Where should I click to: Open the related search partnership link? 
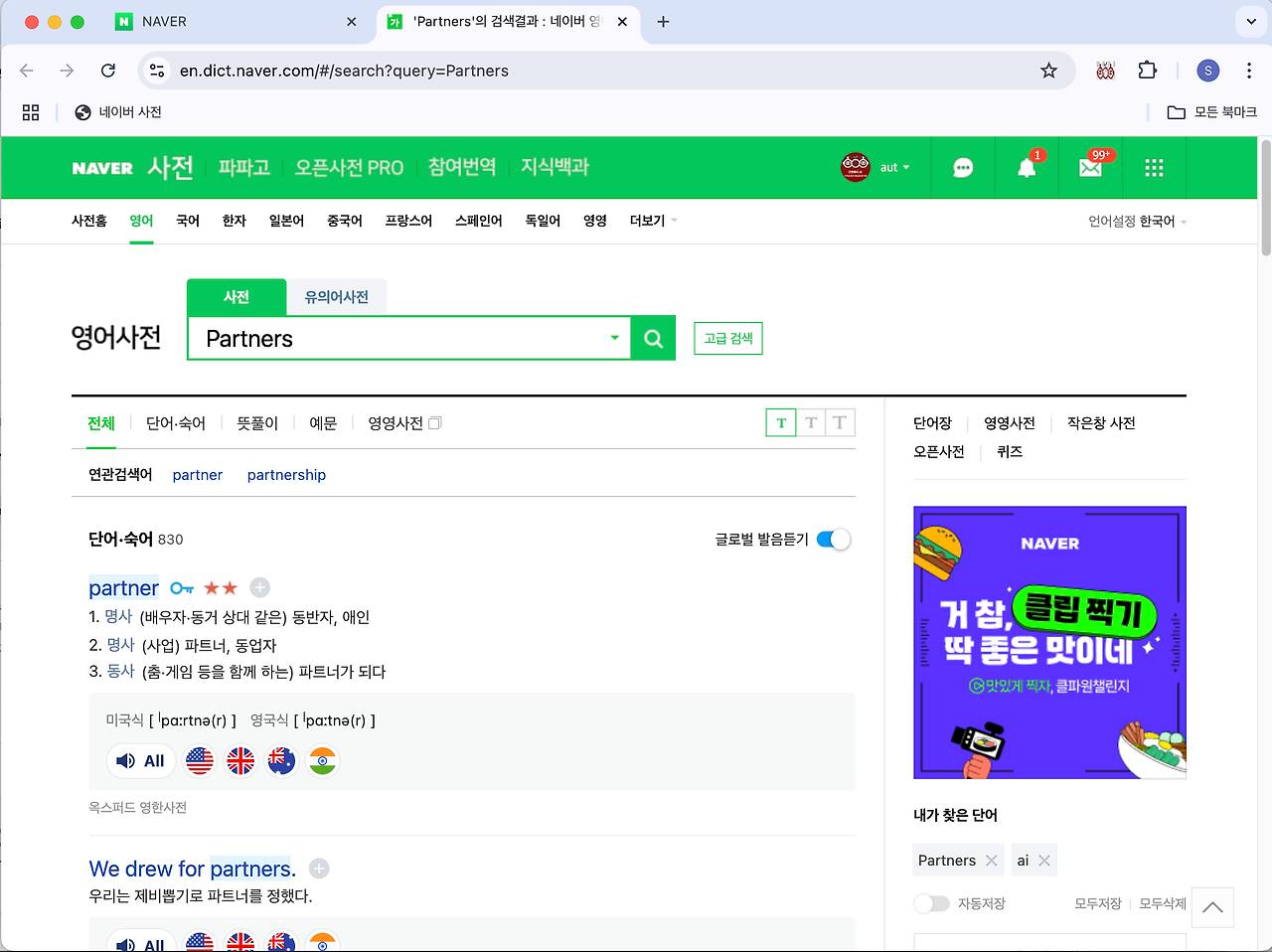(286, 475)
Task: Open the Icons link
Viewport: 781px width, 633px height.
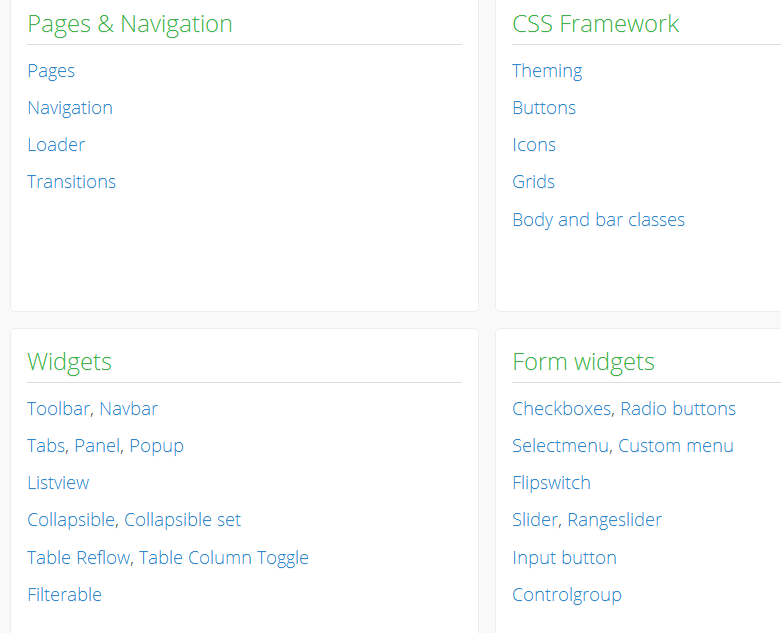Action: [x=534, y=145]
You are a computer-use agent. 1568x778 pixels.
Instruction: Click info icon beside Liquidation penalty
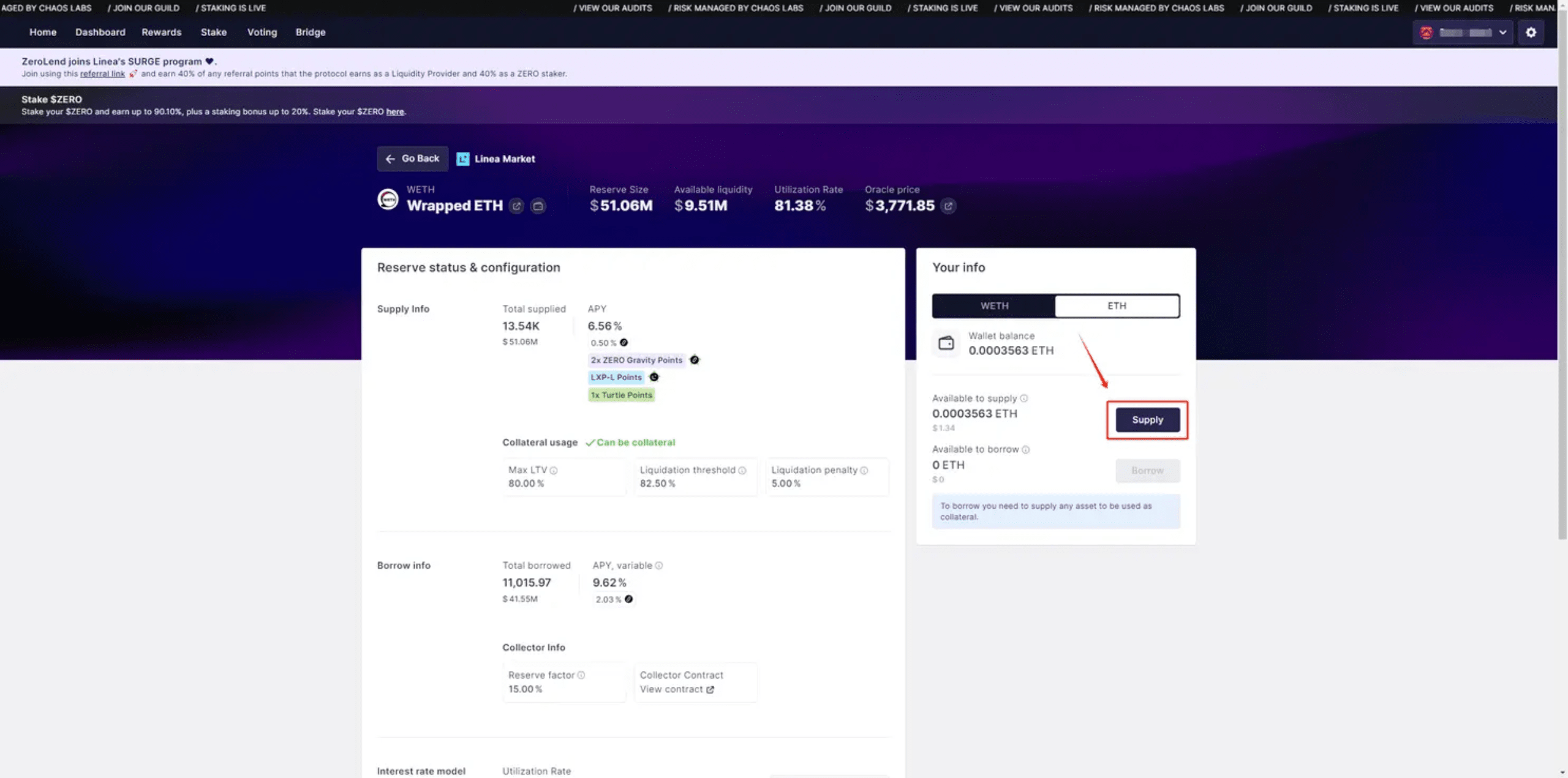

== == ==

PROBLEM TO SOLVE
Change every "link" in the listing to "button" and write the listing out again with nothing else altered. Leave out the pictures.

ANSWER FOR THIS EXERCISE
Where should I click to: Open the related search partnership button? 
(286, 475)
Task: Open the Icons button
Viewport: 781px width, 633px height.
Action: [x=534, y=145]
You are a computer-use agent. 1568x778 pixels.
Instruction: Click info icon beside Liquidation penalty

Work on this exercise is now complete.